Below are records to print word for word; include none of their pictures.

(Data items)

»»

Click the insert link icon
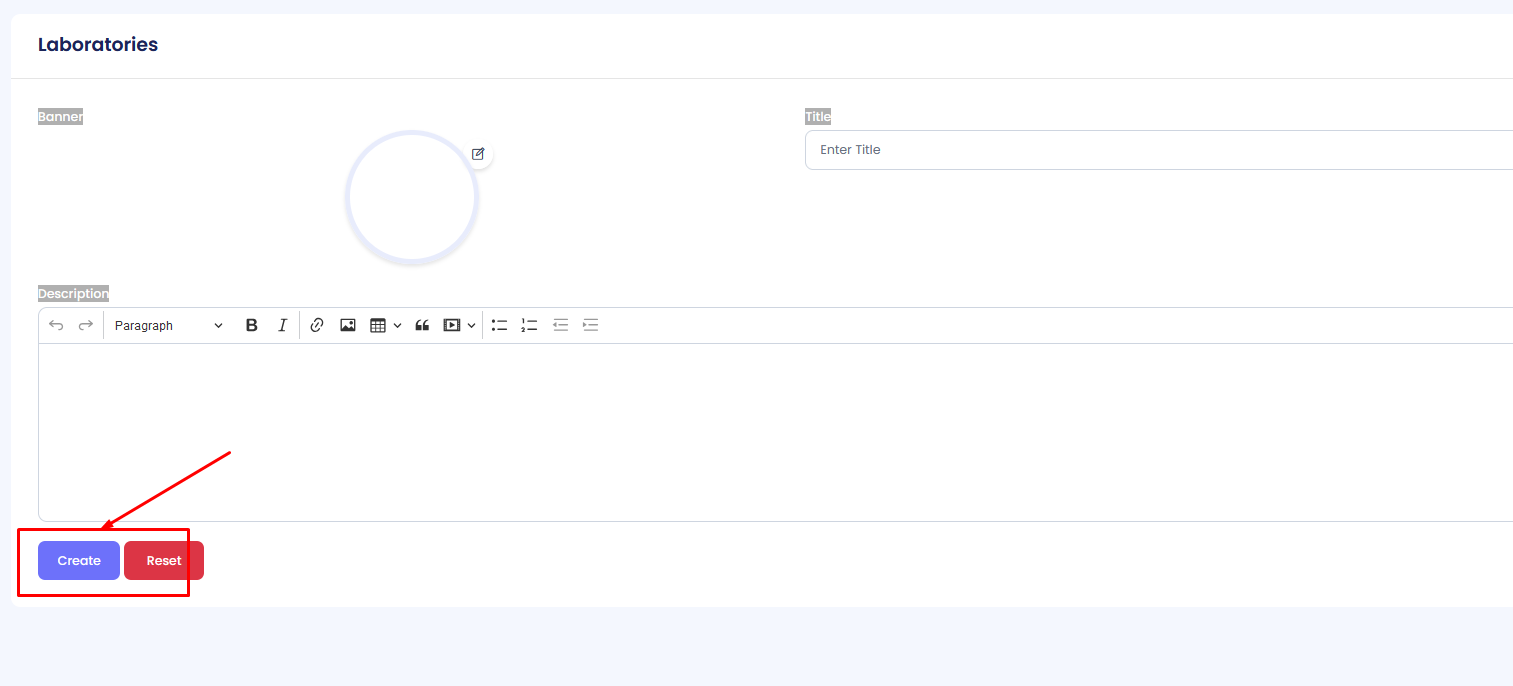Screen dimensions: 1513x686 coord(317,325)
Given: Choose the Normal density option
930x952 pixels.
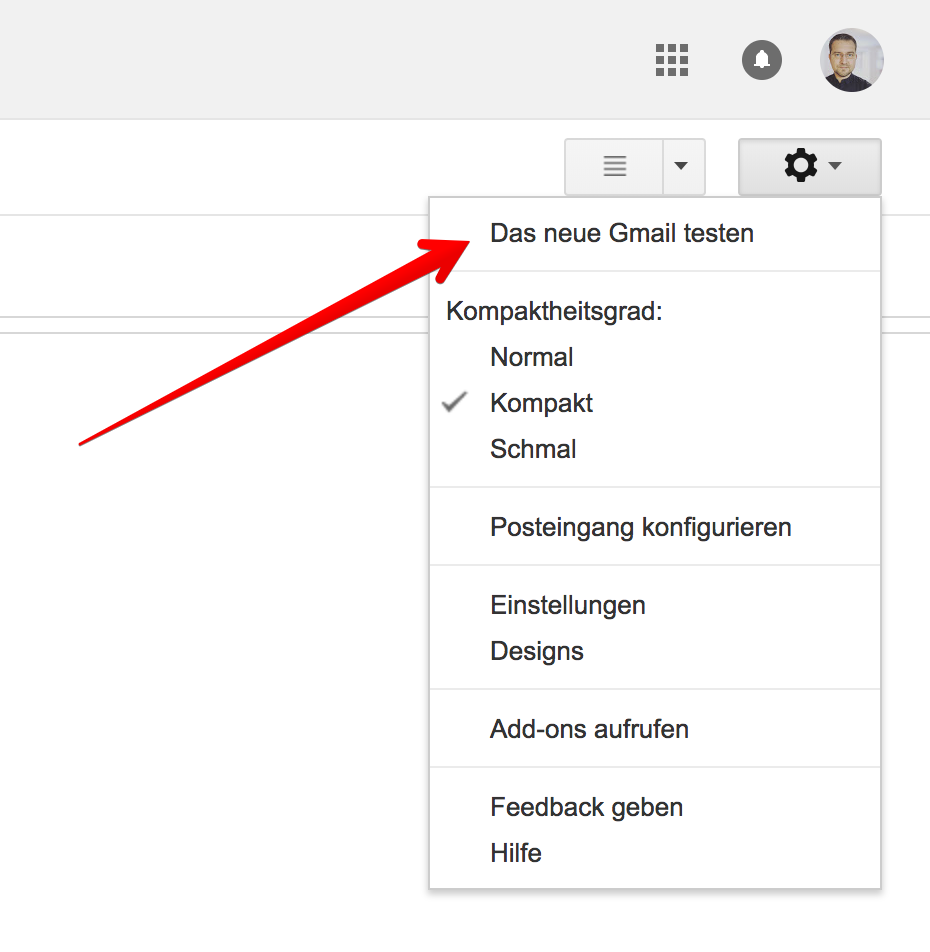Looking at the screenshot, I should pyautogui.click(x=531, y=357).
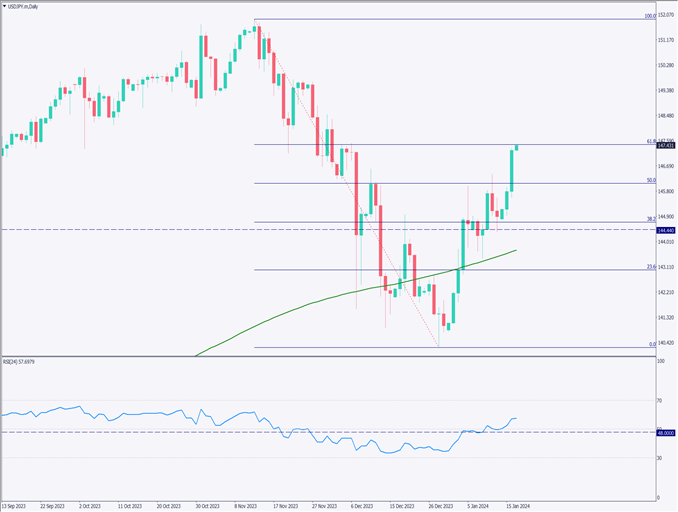Click the blue RSI line
The image size is (678, 512).
coord(150,412)
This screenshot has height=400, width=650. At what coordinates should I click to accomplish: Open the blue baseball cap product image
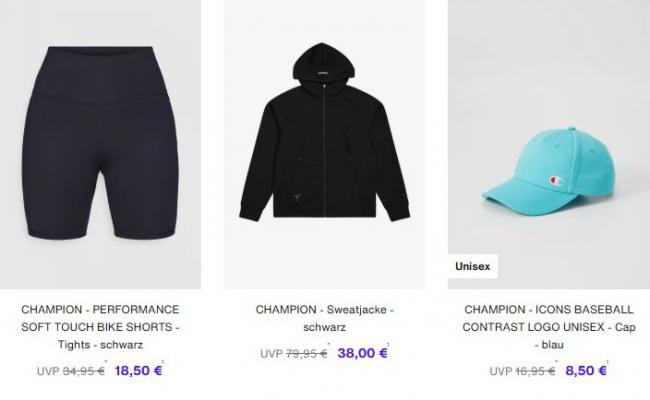point(549,144)
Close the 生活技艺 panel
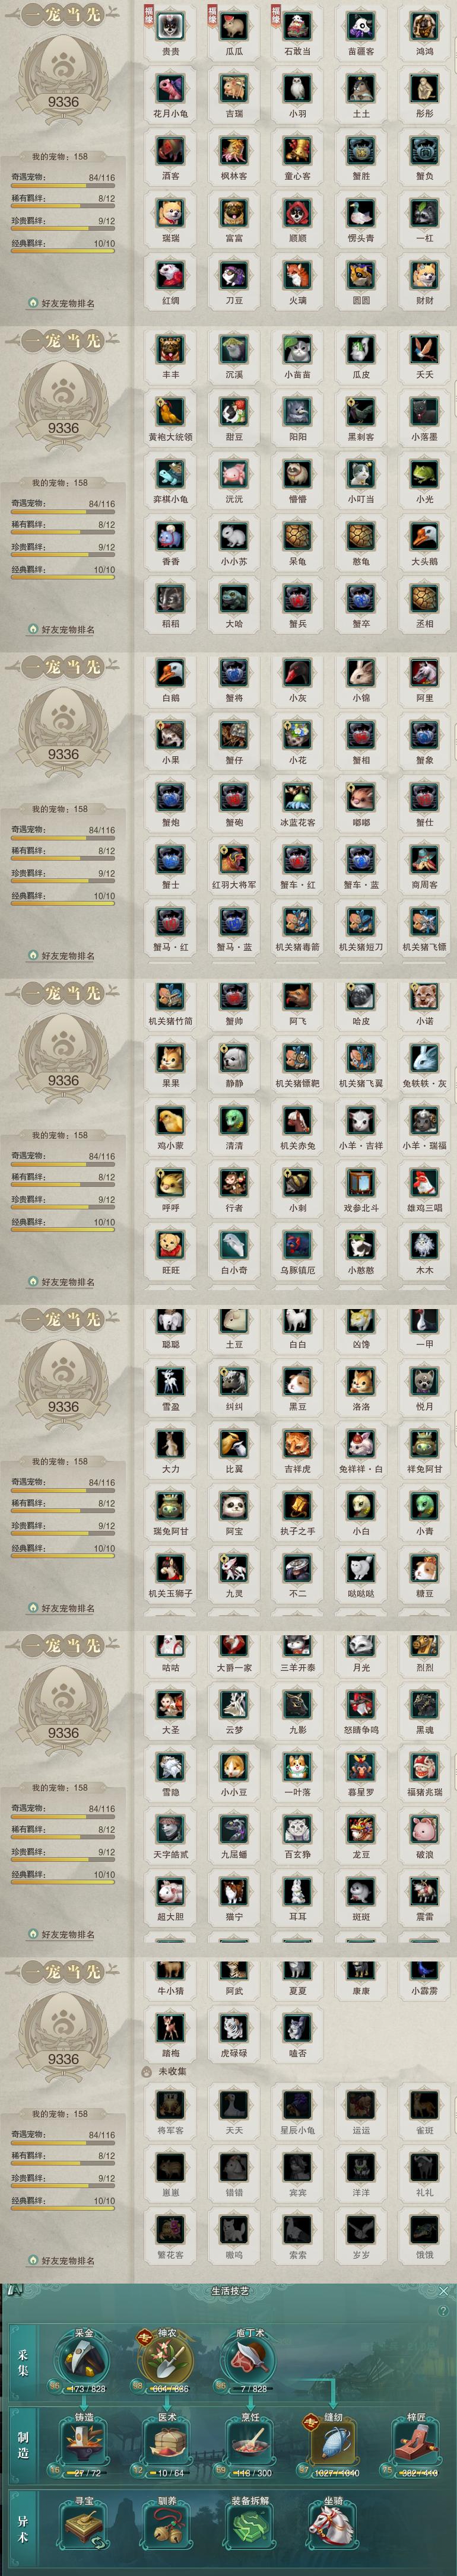Viewport: 457px width, 2576px height. click(444, 2290)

««

• RESPONSE BOX:
Click the insert link icon
Screen dimensions: 1513x686 coord(317,325)
Given: Choose the Normal density option
930x952 pixels.
Looking at the screenshot, I should pyautogui.click(x=531, y=357).
Click the blue RSI line
The image size is (678, 512).
coord(150,412)
This screenshot has height=400, width=650. At what coordinates should I click to accomplish: Open the blue baseball cap product image
point(549,144)
Close the 生活技艺 panel
Viewport: 457px width, 2576px height. click(444, 2290)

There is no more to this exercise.